Open mplb opened 8 years ago
The dialogs are meant to be closed and the main app can still be minimized to system tray.
Your reply is cryptic and does not fix the problem: minimizing to systray icon is no longer available, and it should.
I guess the new behavior is still confusing, as the event and tasks editors can be left open like before and as people are used to, but being dialogs instead of mainwindows in their own right, they prevent minimization of the main window. So this will need fixing. I think it's time to do a step back and think about how the UI should work on the various platforms, probably something for bjoern's EDU time..

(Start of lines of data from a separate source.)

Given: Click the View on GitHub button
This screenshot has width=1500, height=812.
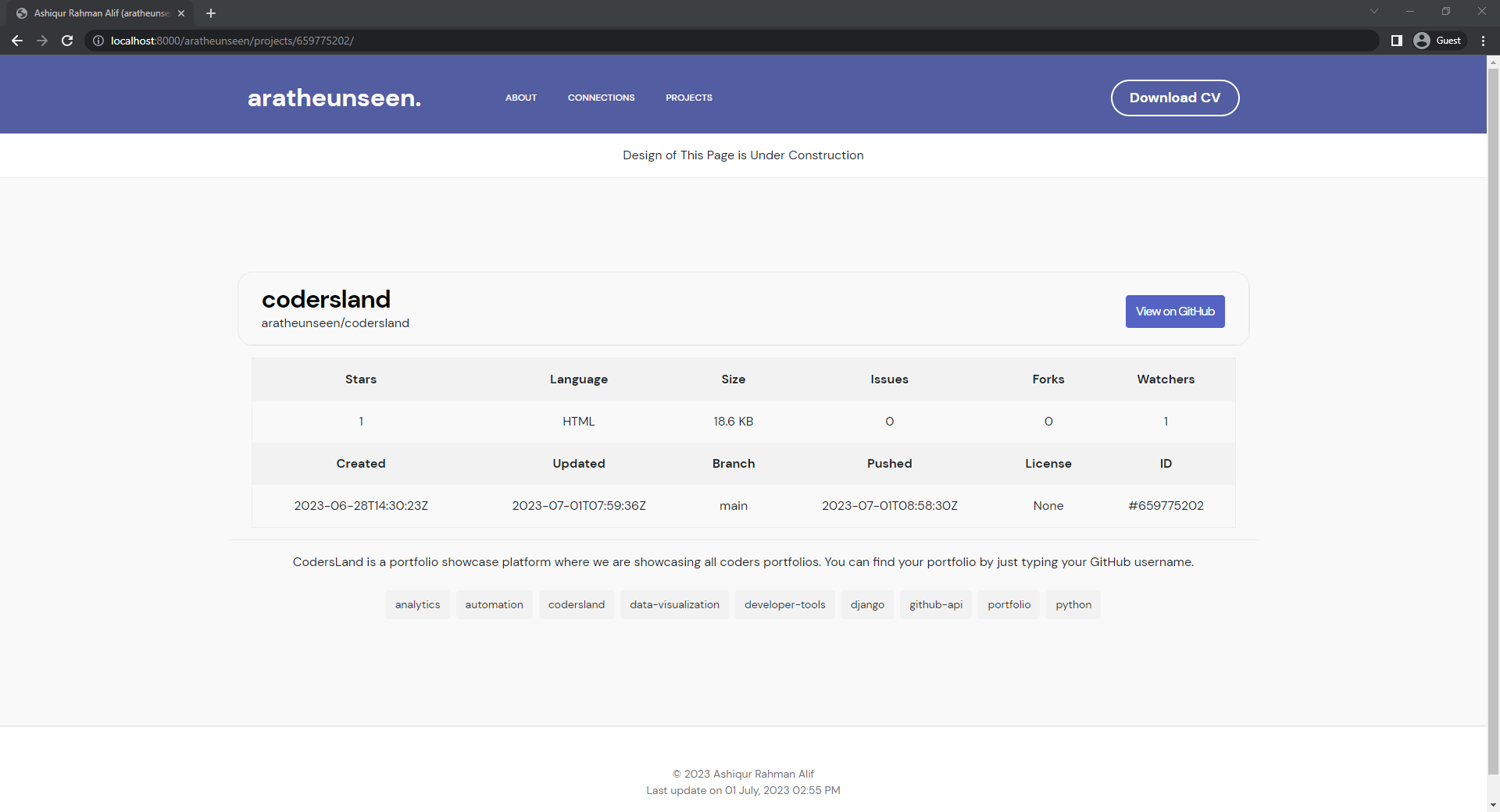Looking at the screenshot, I should pos(1175,311).
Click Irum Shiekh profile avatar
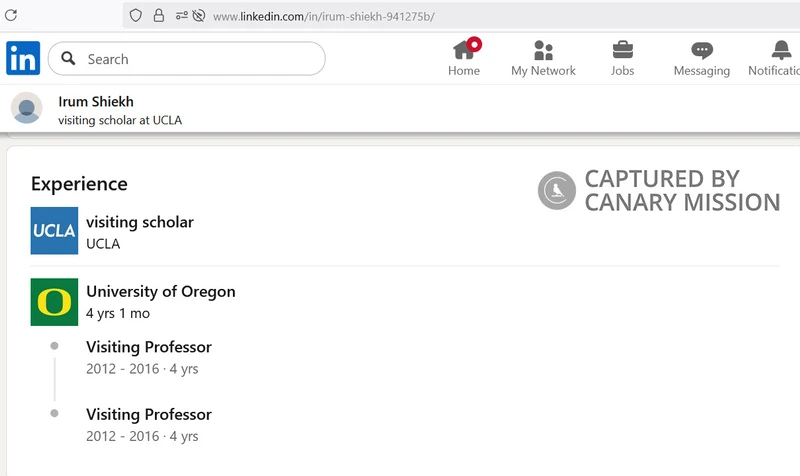Screen dimensions: 800x476 pos(27,108)
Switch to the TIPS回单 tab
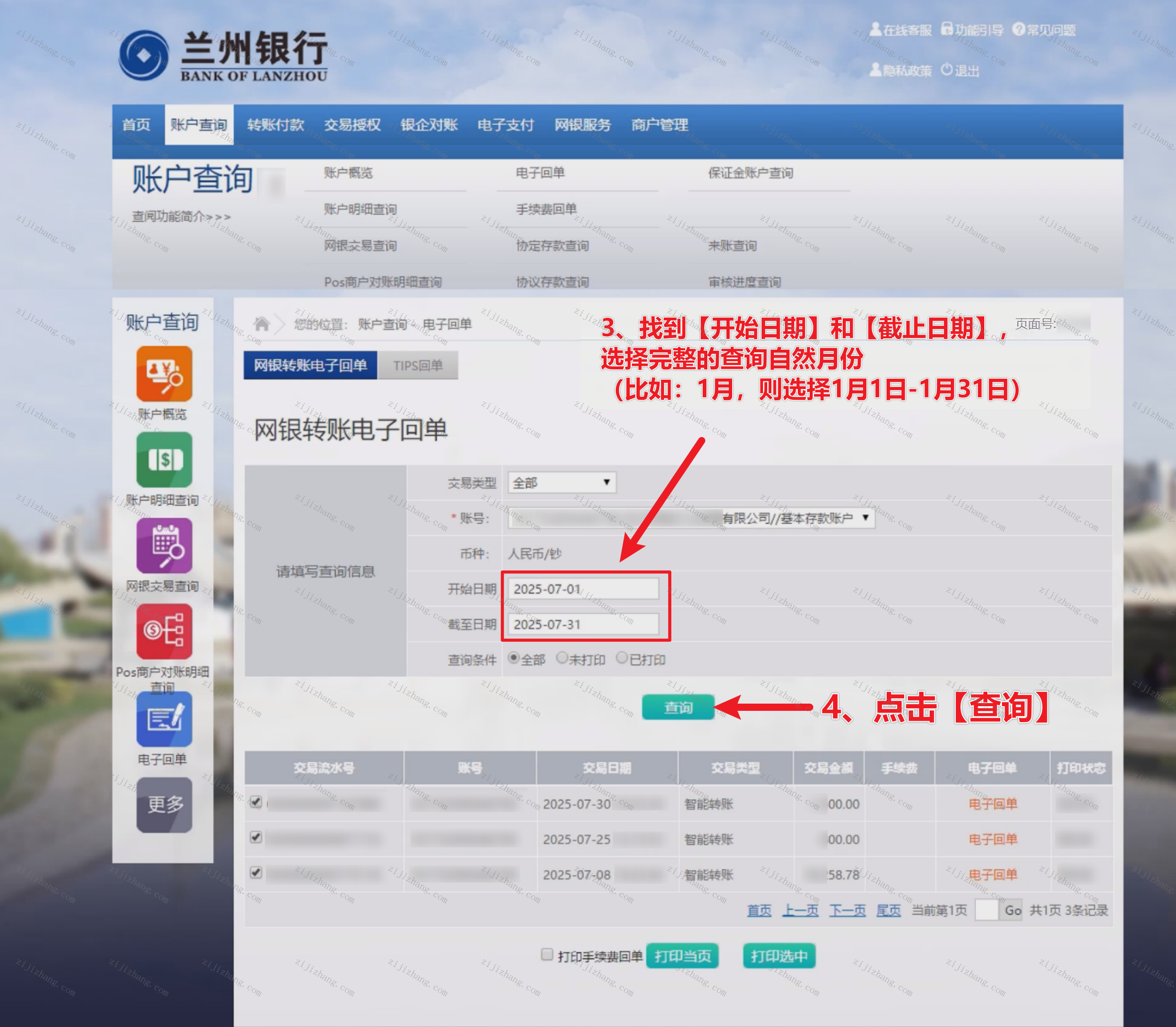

Reopening to remind us that there's a usability issue.
My use case is pretty much at the other end of the spectrum: Charm is pretty much "fire and forget" at the start of each morning/afternoon, and only occasionally do I need to bring up any of its windows/dialogs to change task codes (usually less than twice per week), stop for the day, or generate and submit the weekly report.
I have now understood what @TheOneRing wrote: closing the Time Tracker window (either by clicking its top-right close "cross" button or pressing ctrl+w or alt+f4) doesn't equate to quitting the program, but to minimizing to systray as I requested. Indeed I am confused by this new(?) behavior, as closing the last visible window of a program usually also means quitting that program. I would prefer that a menu entry somewhere in the main window reminded me that closing (ctrl+w or alt+f4) and quitting (ctrl+q) are two different things. In addition to that, it would be nice to have the old systray icon behavior back: left clicking the systray icon would toggle on/off the main window visibility (it brings up a hidden window, but it currently doesn't close a visible window)
So, sign me up for any usability tests you might want to carry out.
Please bring back this feature. I do not want this long running program distracting me in the "Alt+Tab" dialog and permanently cluttering my taskbar.
I'm running Charm 1.11.1 under MATE on CentOS 7.